What About Papillary Thyroid Cancer?
The black box warning specifically mentions medullary thyroid cancer. But what about papillary thyroid cancer (the most common type)?
Dr. Haugen notes that papillary thyroid cancer is generally very slow-growing: "Ninety-five percent of small papillary thyroid cancers—tumors smaller than 1 centimeter—don't grow or cause trouble for patients."
Symptoms to Watch For
The FDA advises patients to tell their healthcare provider if they experience:
- A lump or swelling in the neck
- Hoarseness (persistent voice changes)
- Trouble swallowing
- Shortness of breath
These could be symptoms of thyroid tumors—though they can also be caused by many other, more common conditions.
Should You Get Thyroid Screening?
Interestingly, the FDA does not recommend routine monitoring with calcitonin testing (the blood marker for medullary thyroid cancer) in patients taking GLP-1s.
"The value of monitoring with serum calcitonin to detect medullary thyroid carcinoma is unclear. Such monitoring may increase the risk of unnecessary procedures, due to the low-test specificity for serum calcitonin and a high background incidence of thyroid disease."
In other words: screening healthy people could lead to more false positives and unnecessary biopsies than actual cancers caught.
The Obesity-Cancer Connection
When considering thyroid cancer risk, it's worth remembering that obesity itself is linked to at least 13 types of cancer. By helping with weight loss, GLP-1 medications may actually reduce overall cancer risk.
What We Still Don't Know
- Whether GLP-1 medications cause any thyroid cancer in humans (vs. rodents)
- Long-term thyroid cancer rates in people taking these drugs for 10+ years
- Whether the small increases in thyroid cancer seen in some studies are causal or correlational
- The exact mechanism differences between rodent and human thyroid C cells
The thyroid cancer black box warning on GLP-1 medications is based on rodent studies—not human data. The FDA requires this warning out of an abundance of caution because the human relevance is unknown.
What we know:
- In rodents, semaglutide causes thyroid C-cell tumors with lifetime exposure
- Human thyroid C cells respond very differently to GLP-1 activation
- Clinical trials and large population studies have not found significant thyroid cancer increases
- A 2024 systematic review of 14,550 patients found thyroid cancer incidence <1%
Who should avoid GLP-1s:
- Anyone with personal or family history of medullary thyroid cancer
- Anyone with MEN2 syndrome
For most people, current evidence suggests the thyroid cancer risk is theoretical rather than established.
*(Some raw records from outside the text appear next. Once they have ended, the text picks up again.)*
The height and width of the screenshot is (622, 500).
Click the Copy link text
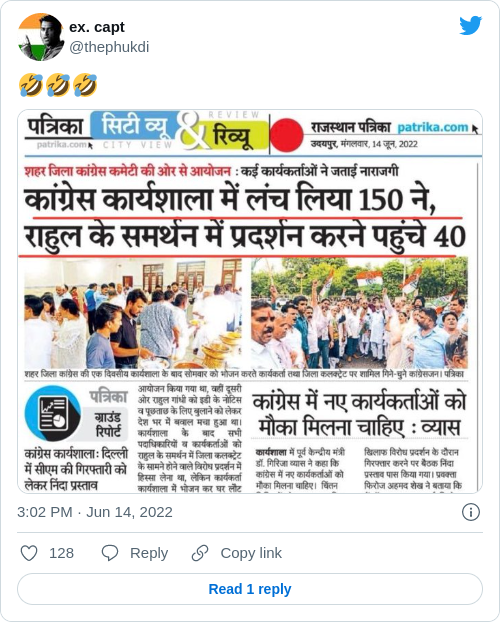coord(251,553)
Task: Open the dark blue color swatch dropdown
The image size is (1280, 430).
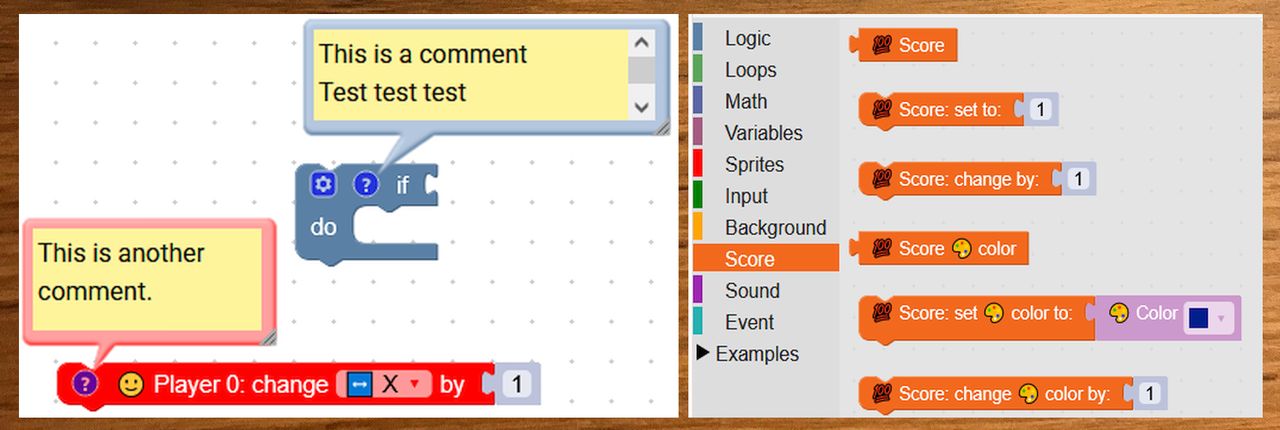Action: point(1209,318)
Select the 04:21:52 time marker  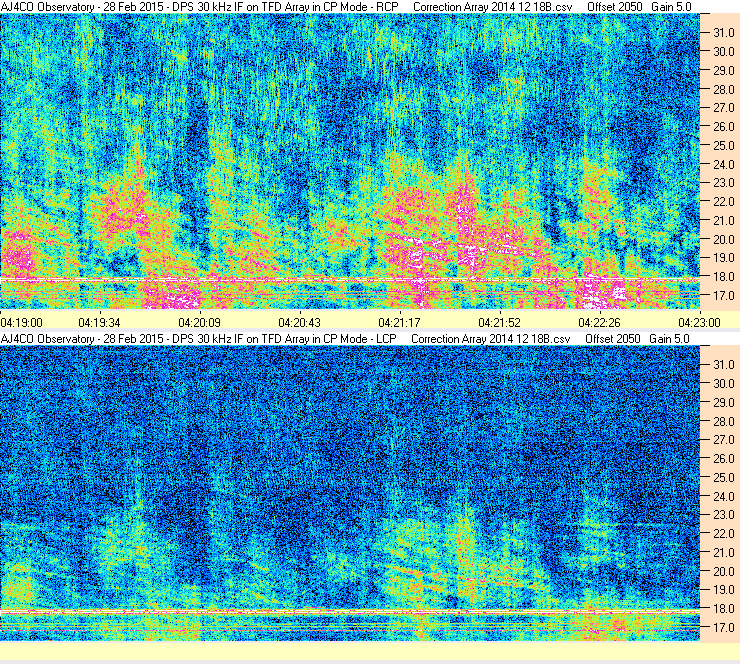point(499,323)
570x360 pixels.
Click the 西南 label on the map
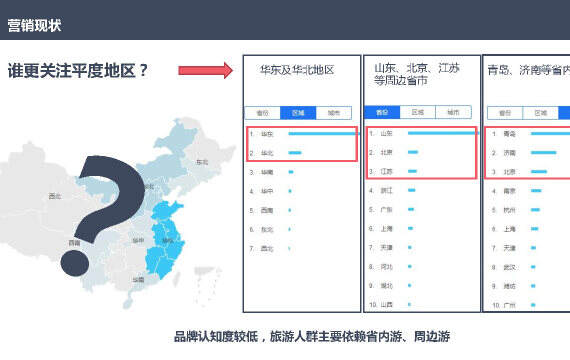(74, 243)
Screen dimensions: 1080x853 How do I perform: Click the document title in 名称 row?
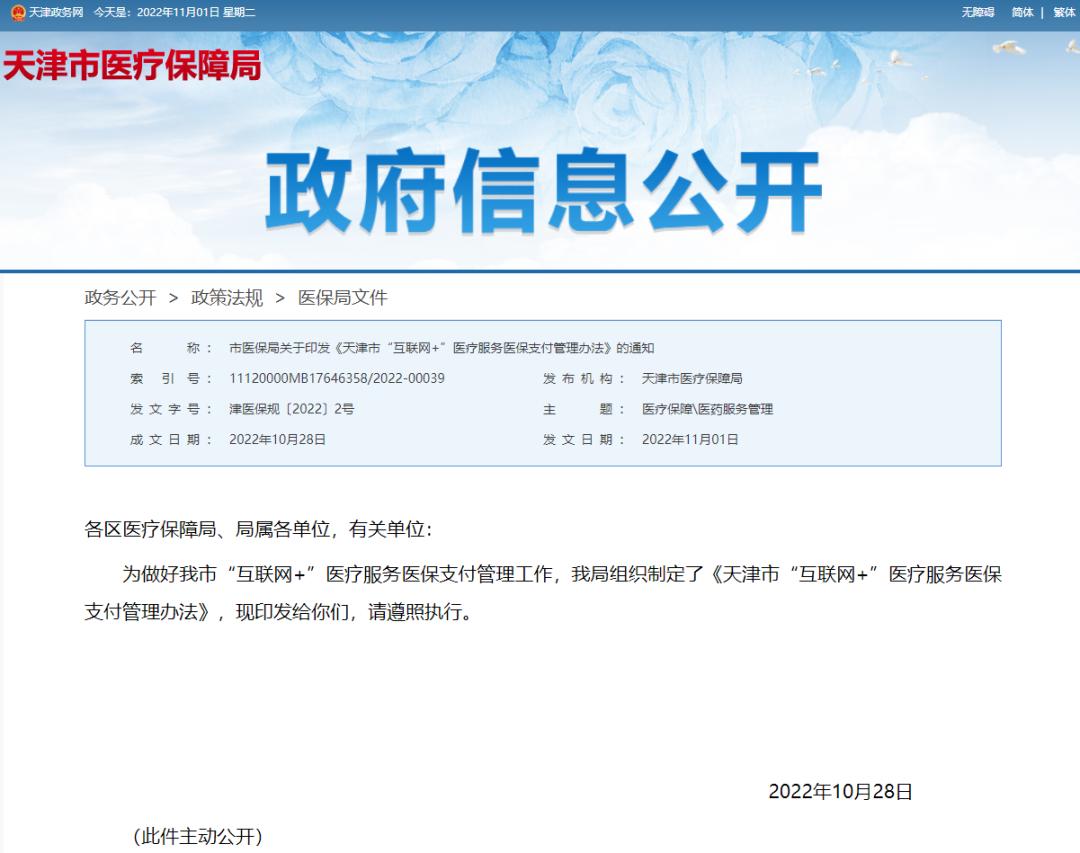click(441, 348)
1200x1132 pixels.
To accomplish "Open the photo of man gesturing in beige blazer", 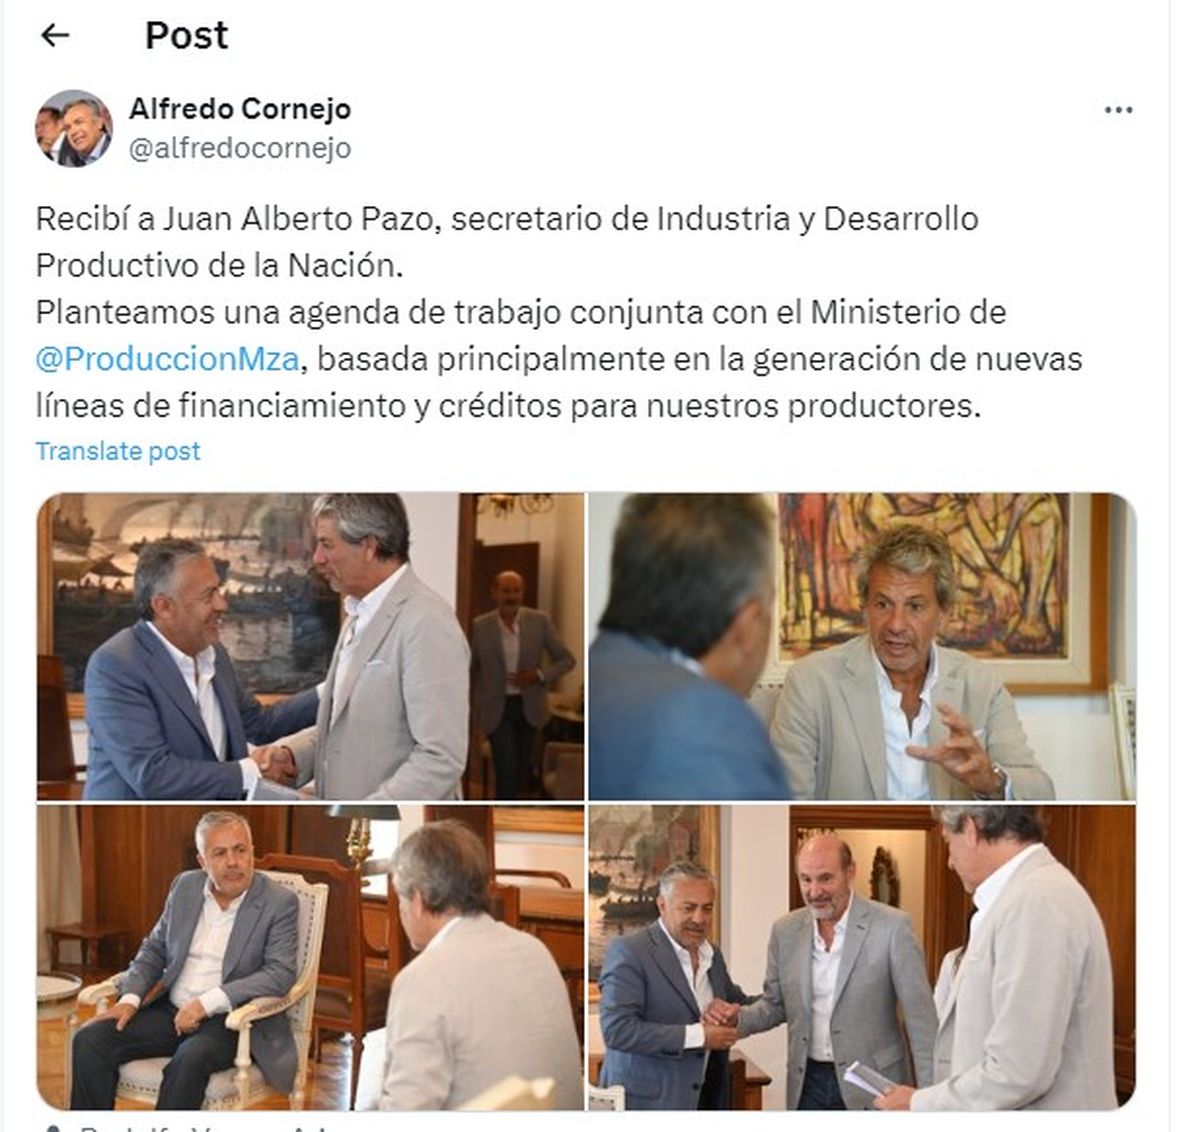I will [862, 646].
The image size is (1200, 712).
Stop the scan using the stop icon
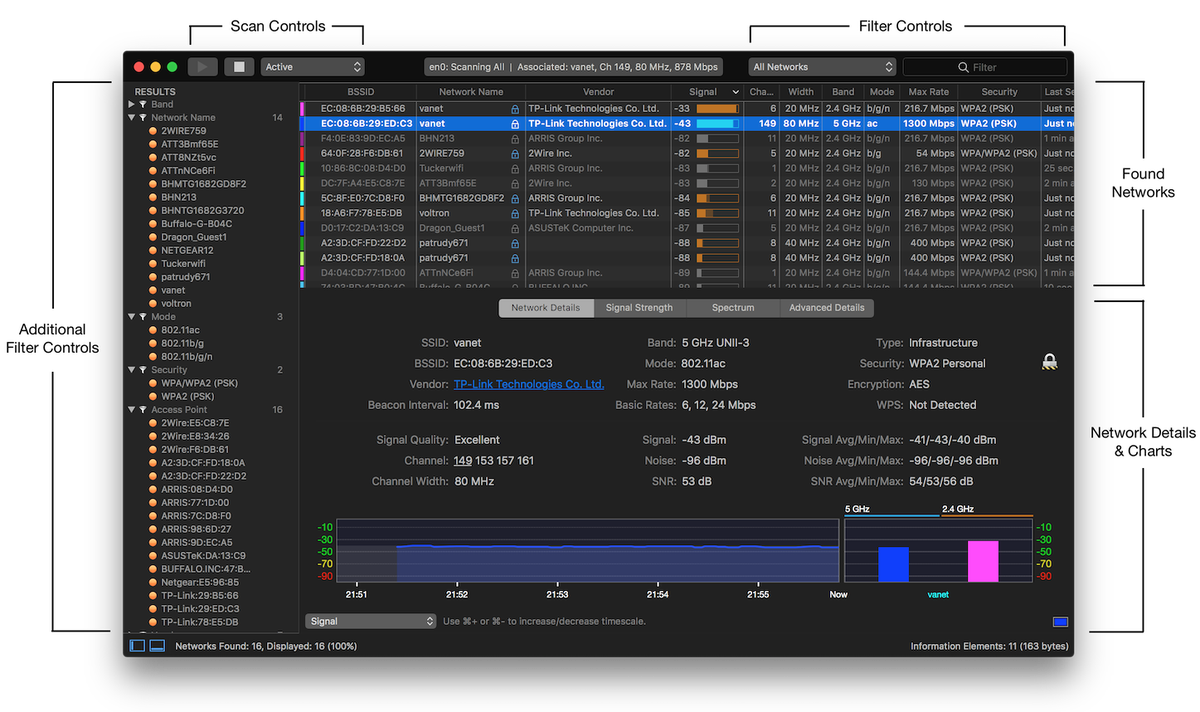[x=239, y=66]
Discuss your individual risk factors with your healthcare provider.
Sources
- FDA. Ozempic Prescribing Information. 2025.
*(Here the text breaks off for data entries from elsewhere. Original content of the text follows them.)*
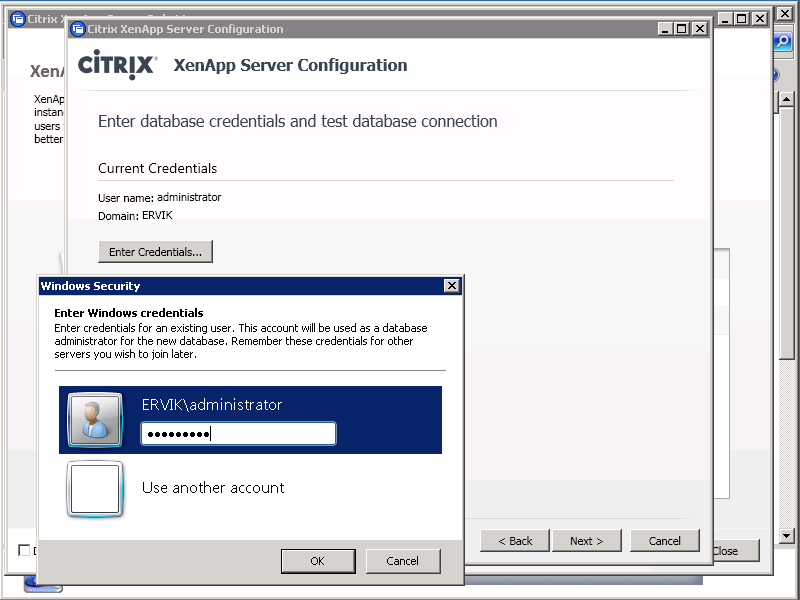Tick the checkbox at the bottom-left corner
Screen dimensions: 800x600
(x=25, y=550)
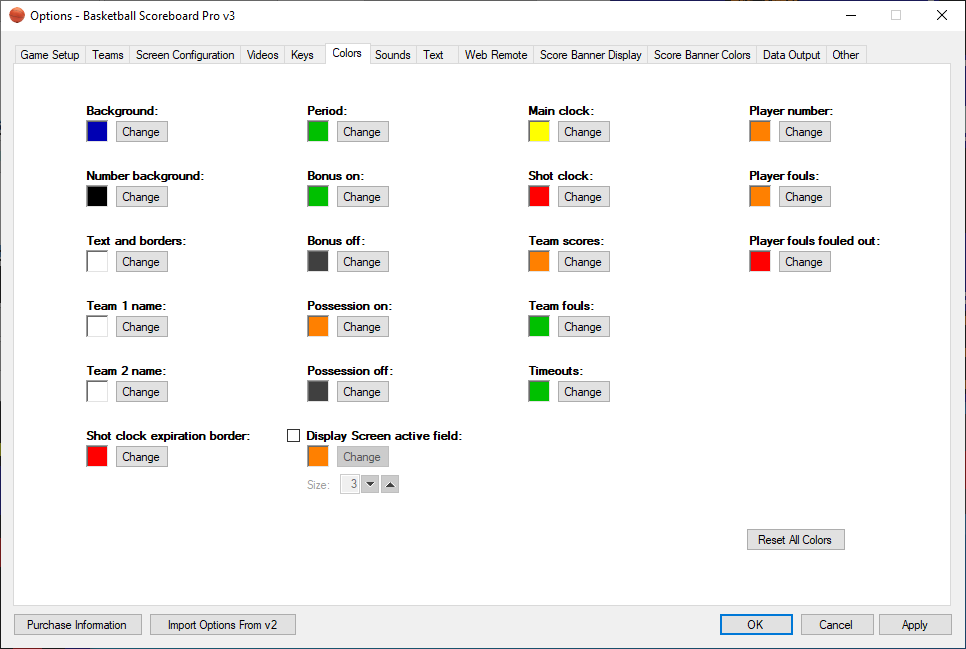Click the blue Background color swatch
966x649 pixels.
click(97, 132)
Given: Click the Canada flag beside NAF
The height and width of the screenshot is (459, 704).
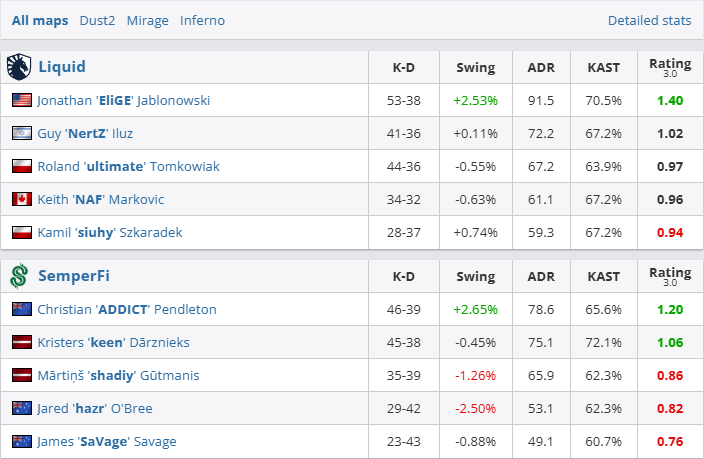Looking at the screenshot, I should pos(21,199).
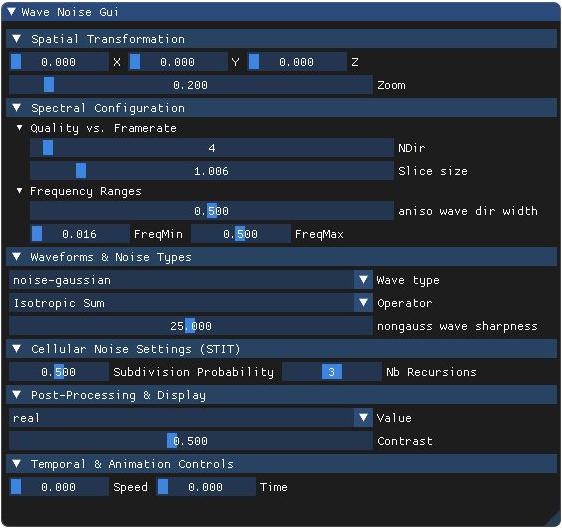The width and height of the screenshot is (562, 528).
Task: Click the Contrast slider
Action: tap(191, 441)
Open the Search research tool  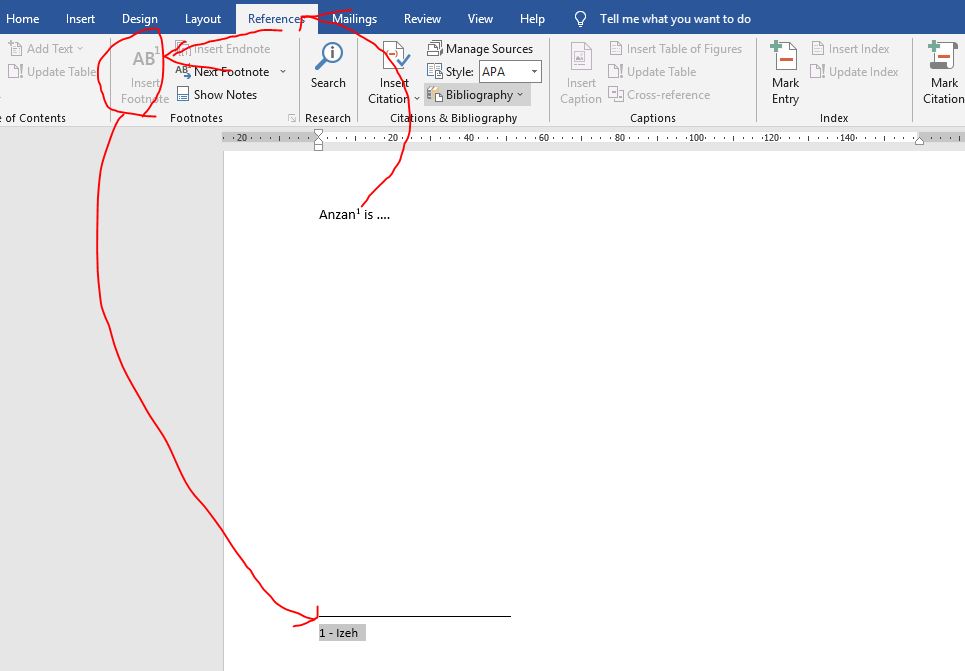tap(328, 57)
- Feier CVI, et al. "Assessment of Thyroid Carcinogenic Risk and Safety Profile of GLP1-RA Semaglutide (Ozempic) Therapy." Int J Mol Sci. 2024.
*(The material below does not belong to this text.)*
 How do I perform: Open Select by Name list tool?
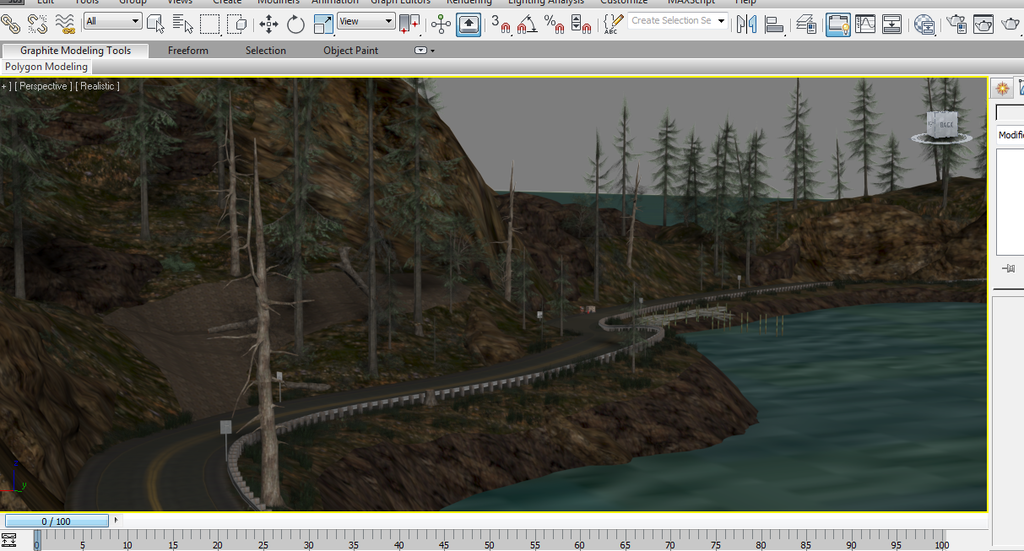pyautogui.click(x=182, y=22)
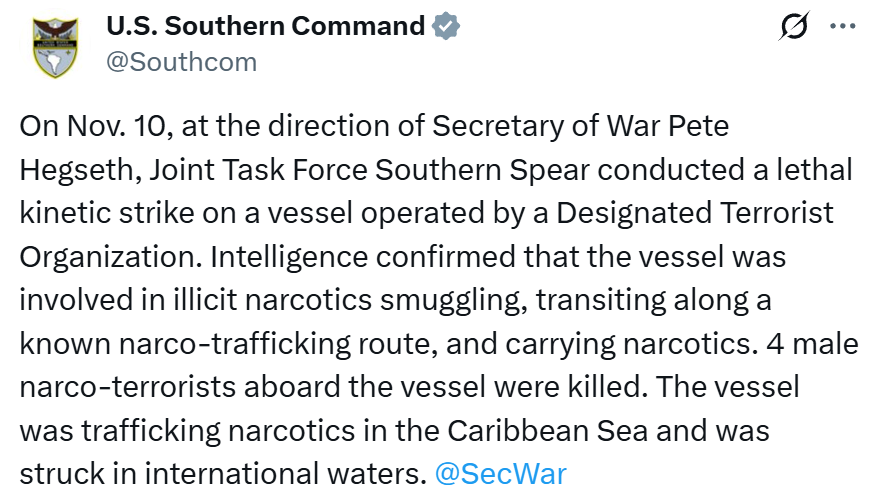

- Roswell Park Comprehensive Cancer Center. "Ozempic and thyroid cancer." September 2024.
- University of Colorado Cancer Center. "Does Using GLP-1 Drugs Increase Your Risk of Thyroid Cancer?" October 2025.
- Fred Hutch Cancer Center. "The new weight-loss drugs and cancer." March 2024.
- Drugs.com. "Does Ozempic cause cancer?" July 2025.
- Healthline. "Ozempic and cancer: Does the drug cause it?" August 2025.